Closely related to our technique are uptime inferences using TCP timestamps. For example, nmap [18] gathers remote TCP timestamps to determine the rate at which timestamps increase, and extrapolates to estimate uptime assuming the timestamp resets to zero upon boot. Netcraft uses this technique to infer the uptime of Internet web servers, but notes that uptimes cannot be determined for hosts running modern operating systems due to their use of high-frequency clocks [19]. More importantly, routers rarely listen on any TCP port, rendering active-open TCP-based uptime methods infeasible.

Inferring device reboots also has important security implications. An attacker able to observe when a remote device last rebooted can infer whether that device has installed certain security patches; devices that have not rebooted since a vulnerability announcement are more likely vulnerable.
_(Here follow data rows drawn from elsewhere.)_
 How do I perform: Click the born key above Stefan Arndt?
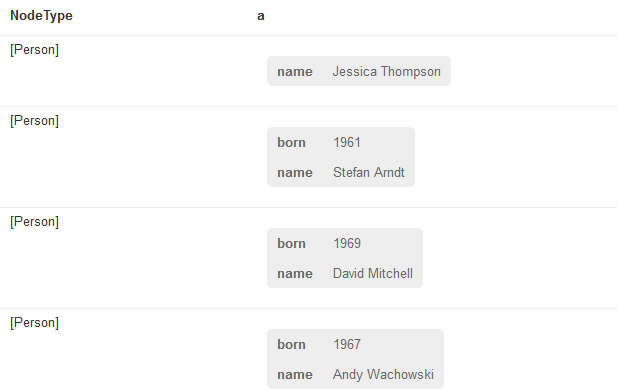click(x=291, y=142)
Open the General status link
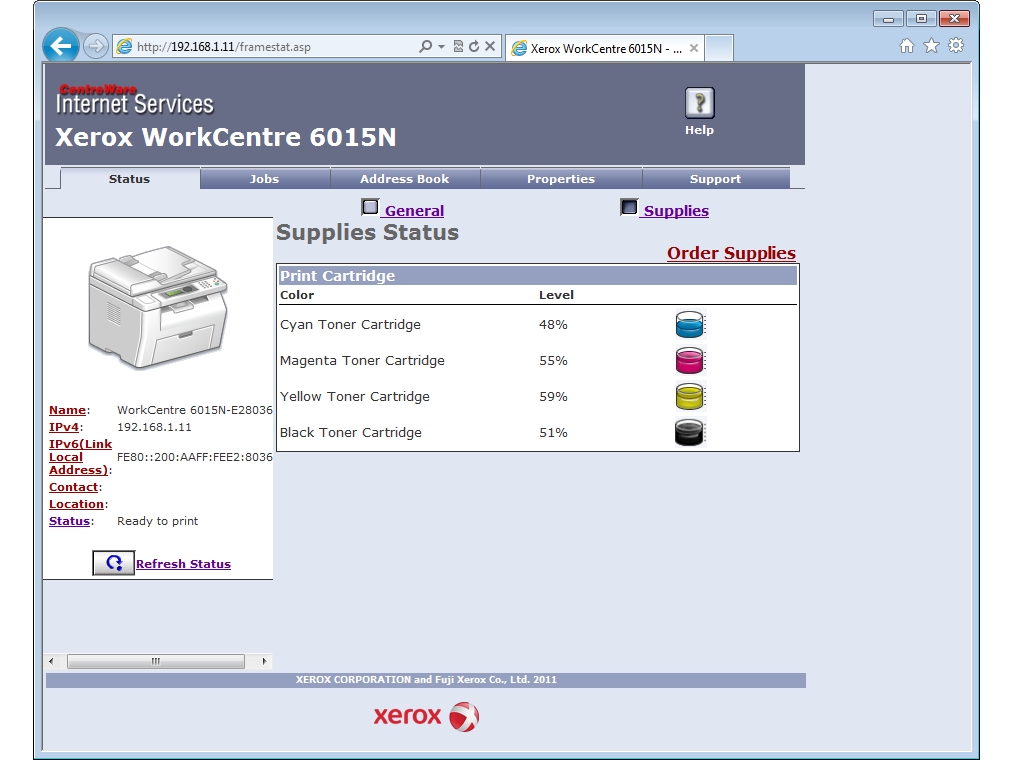The height and width of the screenshot is (760, 1013). (x=414, y=211)
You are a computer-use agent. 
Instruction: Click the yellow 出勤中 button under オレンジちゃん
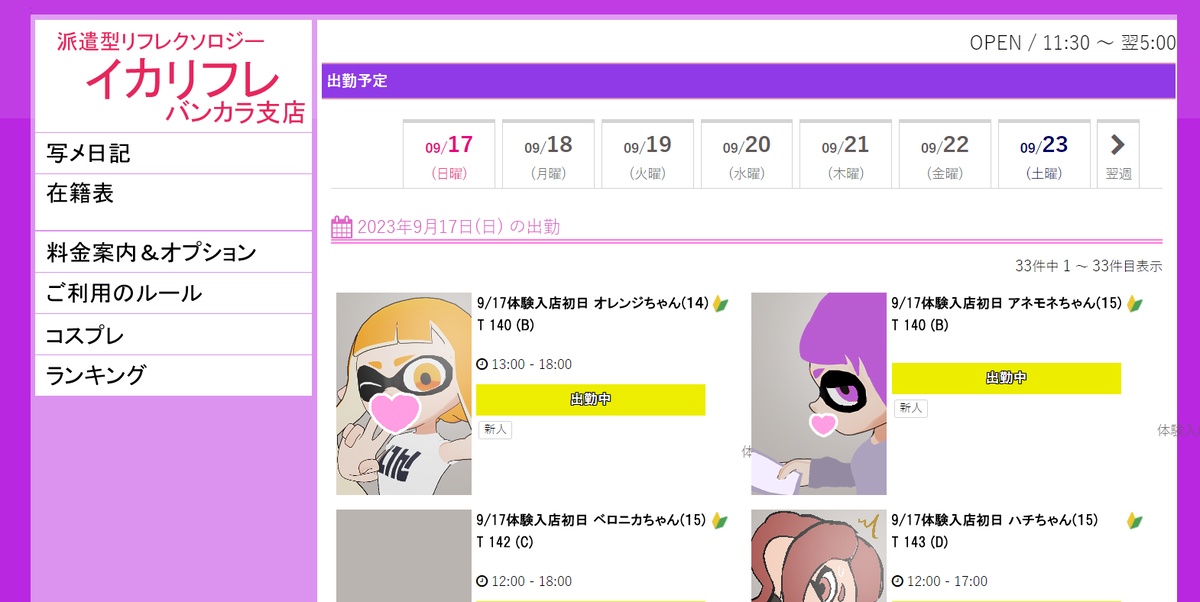pyautogui.click(x=590, y=399)
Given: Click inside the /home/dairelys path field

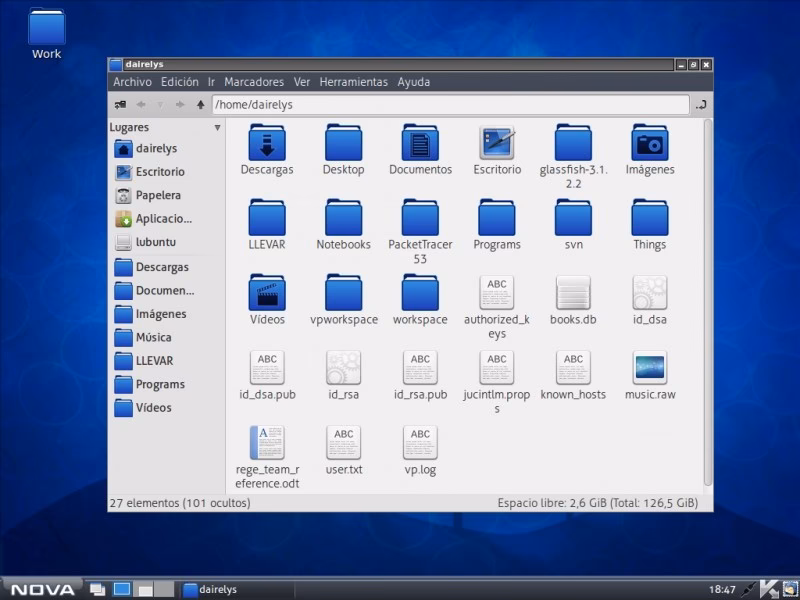Looking at the screenshot, I should 400,104.
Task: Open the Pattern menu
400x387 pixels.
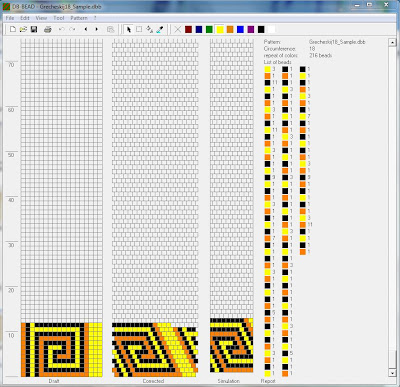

Attackers can also gain knowledge of the likely maintenance windows for different networks, as well as when an attack designed to crash a router is successful.

5 Conclusions

To our knowledge, we have developed, validated, and demonstrated the first remote uptime inference technique applicable to routers. While our method is currently limited to routers supporting IPv6, and only works for 61 % of the responsive routers in our study, it is a first step toward broader insights into Internet infrastructure reliability and operational practices.

While we have demonstrated evidence of correlation between our inferred reboots and BGP events visible in the global routing table, in future work we hope to systematically investigate the relationship between reboots and both IPv4 and IPv6 routing system events. We observed instances of correlated reboots among IPv6 interfaces that are not aliases, implying that multiple routers rebooted within the same time window. Careful analysis of such correlations can reveal hidden relationships among not only routers, but also providers, and potentially reveal hidden correlations such as co-located routers rebooting due to a common power failure.

We focused on IPv6 routers, but our technique applies to any IPv6 device that responds with monotonic fragment IDs, including Linux and Windows machines serving as infrastructure, e.g. web servers, DNS resolvers, etc. A more ambitious longitudinal study, using a higher probing rate, would enable unprecedented macroscopic characterization of the availability of critical IPv6 infrastructure.